Computer Science > Computer Vision and Pattern Recognition
[Submitted on 10 Oct 2022 (v1), last revised 6 Apr 2023 (this version, v4)]
Title:LMQFormer: A Laplace-Prior-Guided Mask Query Transformer for Lightweight Snow Removal
View PDFAbstract:Snow removal aims to locate snow areas and recover clean images without repairing traces. Unlike the regularity and semitransparency of rain, snow with various patterns and degradations seriously occludes the background. As a result, the state-of-the-art snow removal methods usually retains a large parameter size. In this paper, we propose a lightweight but high-efficient snow removal network called Laplace Mask Query Transformer (LMQFormer). Firstly, we present a Laplace-VQVAE to generate a coarse mask as prior knowledge of snow. Instead of using the mask in dataset, we aim at reducing both the information entropy of snow and the computational cost of recovery. Secondly, we design a Mask Query Transformer (MQFormer) to remove snow with the coarse mask, where we use two parallel encoders and a hybrid decoder to learn extensive snow features under lightweight requirements. Thirdly, we develop a Duplicated Mask Query Attention (DMQA) that converts the coarse mask into a specific number of queries, which constraint the attention areas of MQFormer with reduced parameters.
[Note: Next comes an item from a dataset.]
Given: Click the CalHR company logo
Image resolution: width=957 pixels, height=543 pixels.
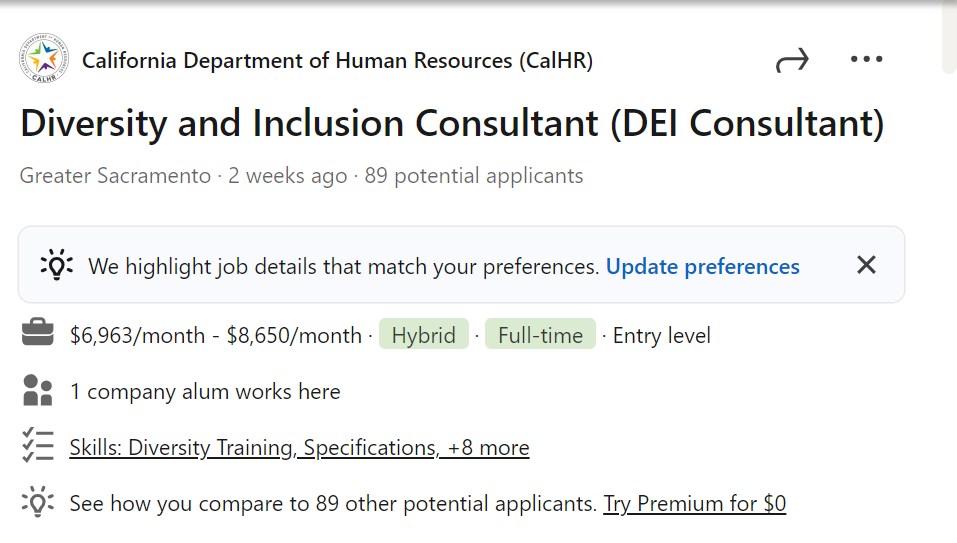Looking at the screenshot, I should (x=44, y=60).
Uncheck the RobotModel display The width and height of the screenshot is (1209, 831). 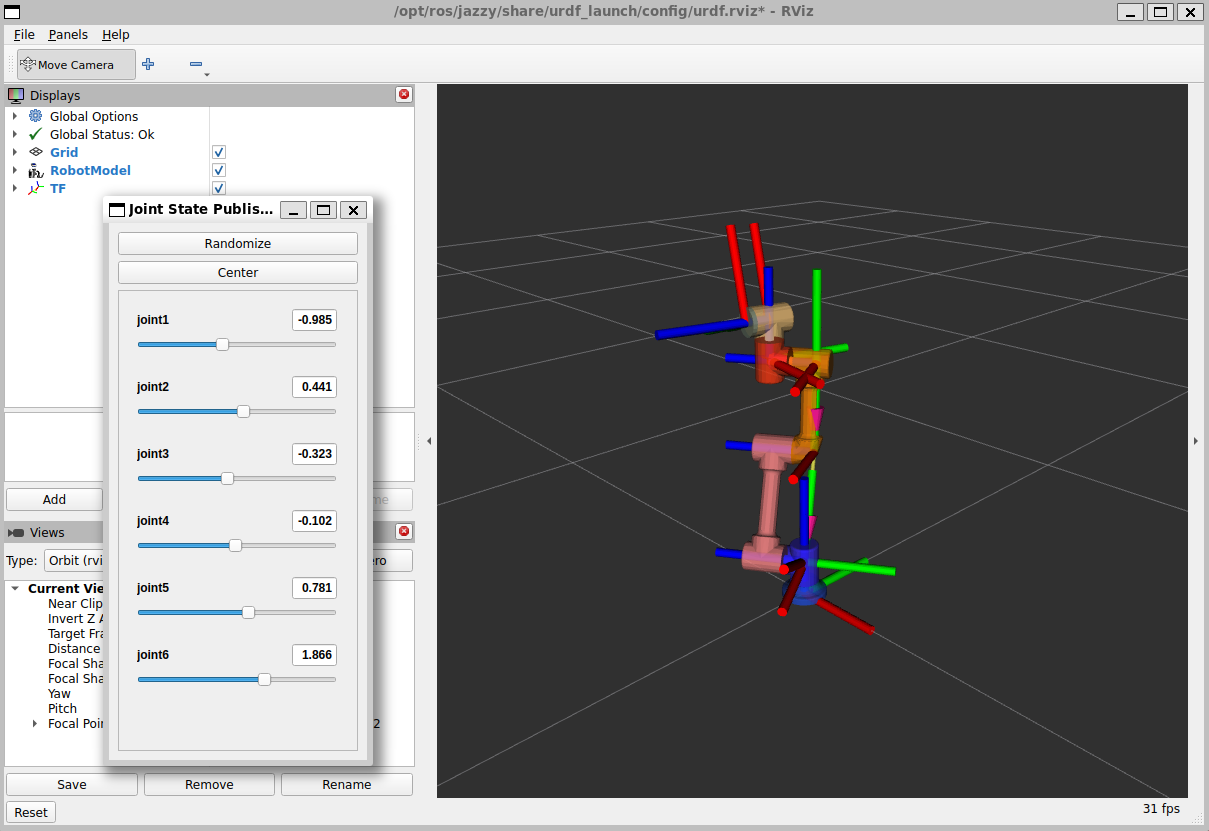pos(218,170)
Experimental results in popular datasets have demonstrated the efficiency of our proposed model, which achieves the state-of-the-art snow removal quality with significantly reduced parameters and the lowest running time.
Submission history
From: Junhong Lin [view email][v1] Mon, 10 Oct 2022 15:44:06 UTC (3,032 KB)
[v2] Tue, 11 Oct 2022 06:48:37 UTC (3,025 KB)
[v3] Wed, 12 Oct 2022 07:45:45 UTC (3,029 KB)
[v4] Thu, 6 Apr 2023 03:39:27 UTC (11,666 KB)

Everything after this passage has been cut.